New Treasure Island transit and tolling plan takes shape

Fees would begin in 2024, with exemptions for low-income drivers and current residents

With apartment buildings under construction and new residents arriving in a matter of months, San Francisco officials are seeking final approvals for a tolling and transit plan for Treasure Island.

The proposal includes a $2.50-$5 one-way toll for private cars (with deep income-based discounts), a brand new ferry service to downtown and enhanced bus service to San Francisco and the East Bay.

“It is a multimodal, comprehensive new transportation system to support a growing neighborhood,” said Rachel Hiatt, acting deputy director for planning at the San Francisco County Transportation Authority (SFCTA). The plan’s three goals are to encourage the use of transit to and from the island, provide a sustainable source of transit funding and ensure that the tolls are affordable, Hiatt said.

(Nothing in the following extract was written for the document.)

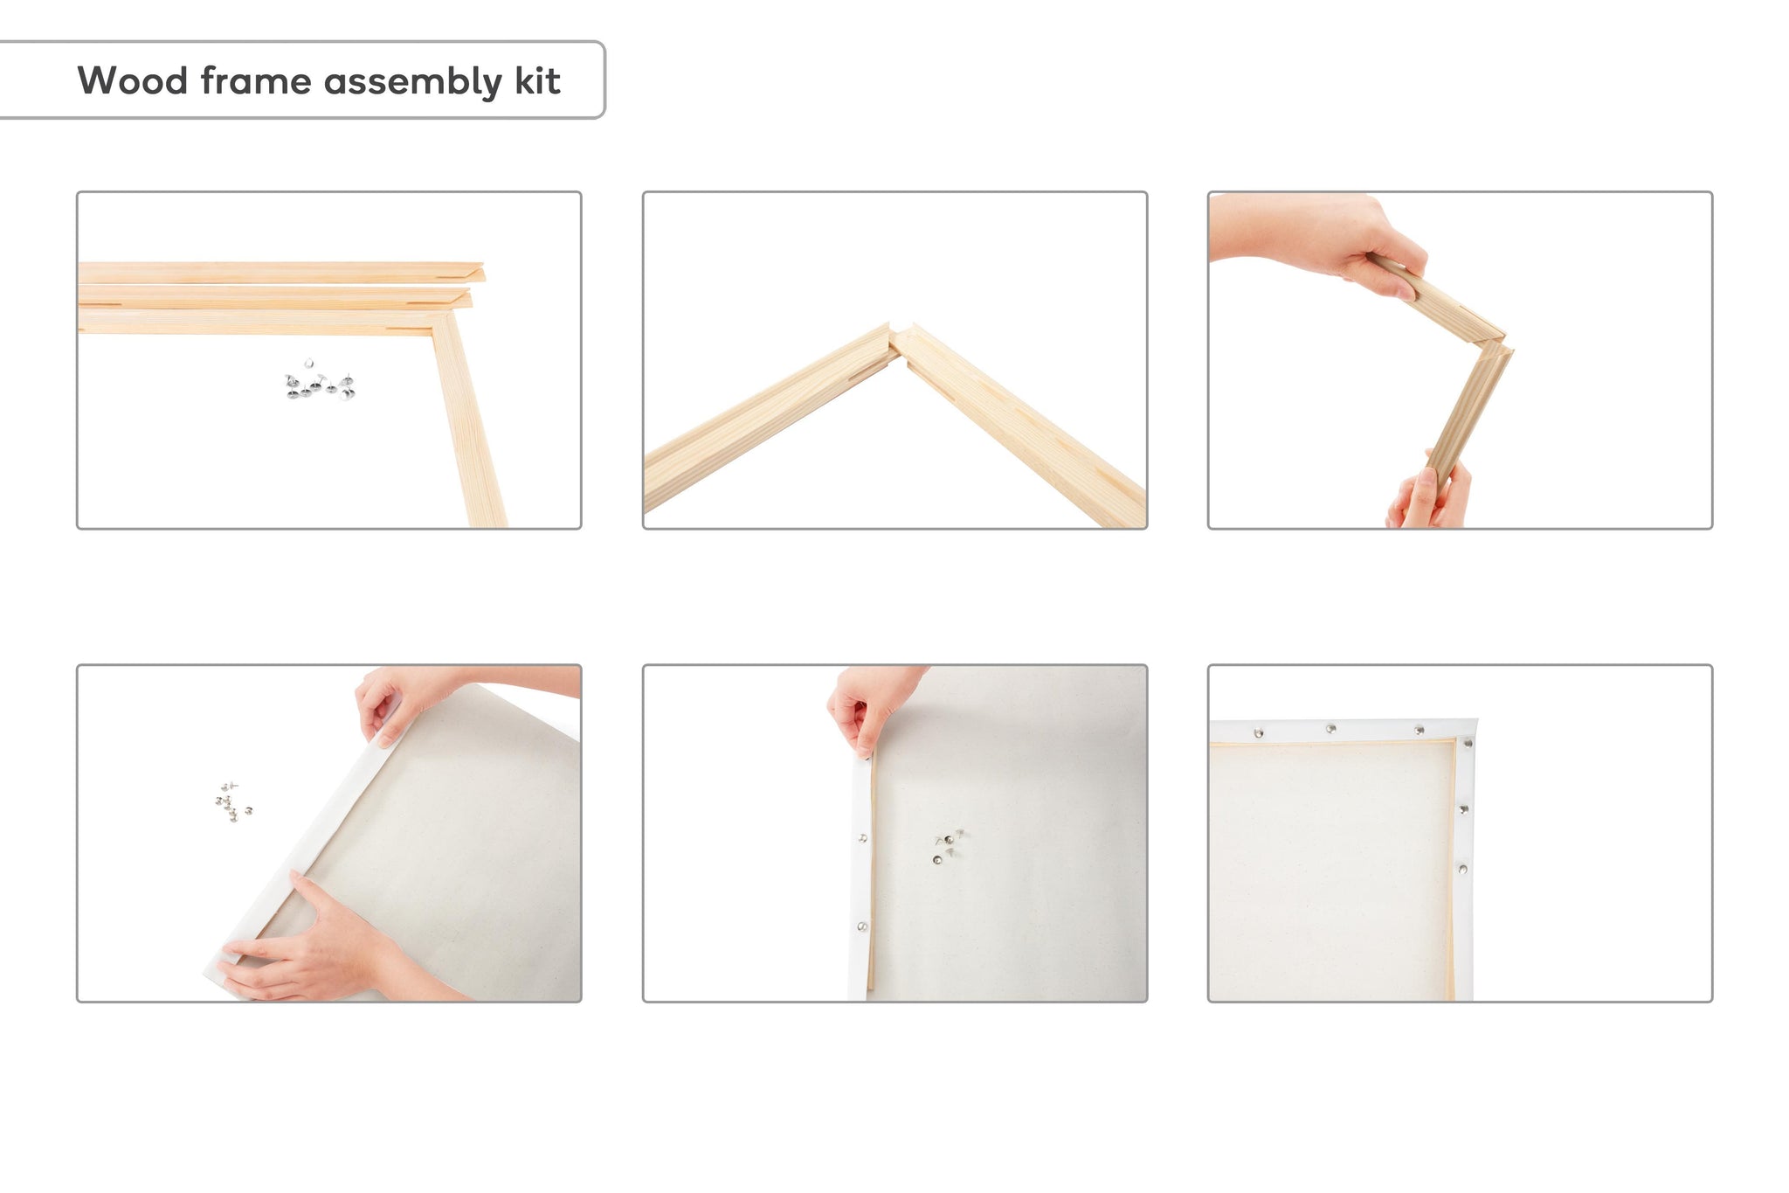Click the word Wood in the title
[133, 80]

Starting in mid-2024, drivers would pay $5 to enter or leave the islandduring peak commute hours. About 1,800 residents living on Treasure Island as of late 2019 would be exempt from the tolls, as would all households earning less than 55% of the Bay Area median income. Moderate-income people would pay half-price tolls.

Tolls would drop to $2.50 in the middle of the weekday and on weekends, or $1.25 for those eligible for discounts. Unlike on the region’s bridges, there would be no toll during the night when transit service is less reliable. All tolls will be collected electronically using license-plate reading cameras on the reconstructed on- and off-ramps to the Bay Bridge.

Tolls for accessing Treasure Island would vary for weekdays and weekends, with increases during peak hours. People residing on the island as of 2019 will be exempt from the tolls, as would households earning less than 55% of the Bay Area median income. (Treasure Island Mobility Management Agency)

Tolls for accessing Treasure Island would vary for weekdays and weekends, with increases during peak hours. People residing on the island as of 2019 will be exempt from the tolls, as would households earning less than 55% of the Bay Area median income. (Treasure Island Mobility Management Agency)

The toll is expected to generate $33 million in its first five years of implementation, with revenues increasing as Treasure Island’s population grows. Toll revenues would flow directly into improved public transit on the island, creating new service without dipping into The City’s general fund. Eight thousand new homes are slated to be built on the island by the late 2030s, housing around 20,000 people.

Muni’s 25 bus would increase its frequency on its route between Treasure Island and the Salesforce Transit Center. A new Muni line would link the island to the Civic Center neighborhood, and a new AC Transit line would travel the other direction to the East Bay. The plan also calls for bike share, car share and an on-island shuttle.

The centerpiece of the Treasure Island transit plan would be a ferry offering 15-minute rides to the Ferry Building downtown. Eventually, two zero-emissions electric vessels could ply the route, offering departures every quarter hour. The fully fledged service, operated by WETA, the same agency that runs most of the ferries in the Bay, would begin in 2024. However, a smaller ferry service provided by Treasure Island Community Development is expected to begin operation as early as this month, or whenever it gains final state approval.

Treasure Island transit improvements include a new on-island shuttle, increased frequencies of Muni’s 25 bus as well as a new Muni line to Civic Center, and a new AC Transit line heading to the East Bay. (Treasure Island Mobility Management Agency)

Treasure Island transit improvements include a new on-island shuttle, increased frequencies of Muni’s 25 bus as well as a new Muni line to Civic Center, and a new AC Transit line heading to the East Bay. (Treasure Island Mobility Management Agency)

County transportation authority planners expect to present the plan to a committee of the Treasure Island Mobility Management Agency (TIMMA) board in a public meeting on January 25. If the plan moves out of committee, the full board, comprising the 11 members of the Board of Supervisors, would then vote to authorize the plan.

This milestone would follow years of back and forth with the Treasure Island community. A vote to authorize the tolling plan was delayed in 2018, after residents criticized the outreach process, as well as the toll’s burden on the island’s low-income, public housing residents. As a result, TIMMA developed a tolling exemption for existing Treasure Island residents the following year. The current plan was developed in partnership with Treasure Island community groups, Hiatt said.

The latest plan includes higher tolls than the $3.50 fee proposed in 2019. However, it also includes broader subsidies. Only the top two income quintiles would pay the full toll, with 60% of the Bay Area population eligible for discounts. “Everyone eligible for below market rate housing will have a discount and very low income folks will be exempt,” Hiatt said.

If successful, the Treasure Island tolling program could provide a model for congestion pricing in downtown San Francisco, a policy The City has mulled for years. “We’ve learned a lot about the program structure: the toll and discount policy, the affordability structure, the fee levels, and also the use of funds,” said Tilly Chang, executive director of SFCTA. “The ability to reinvest all of the funds into transit and affordability, those are the priorities for reinvesting the revenues.”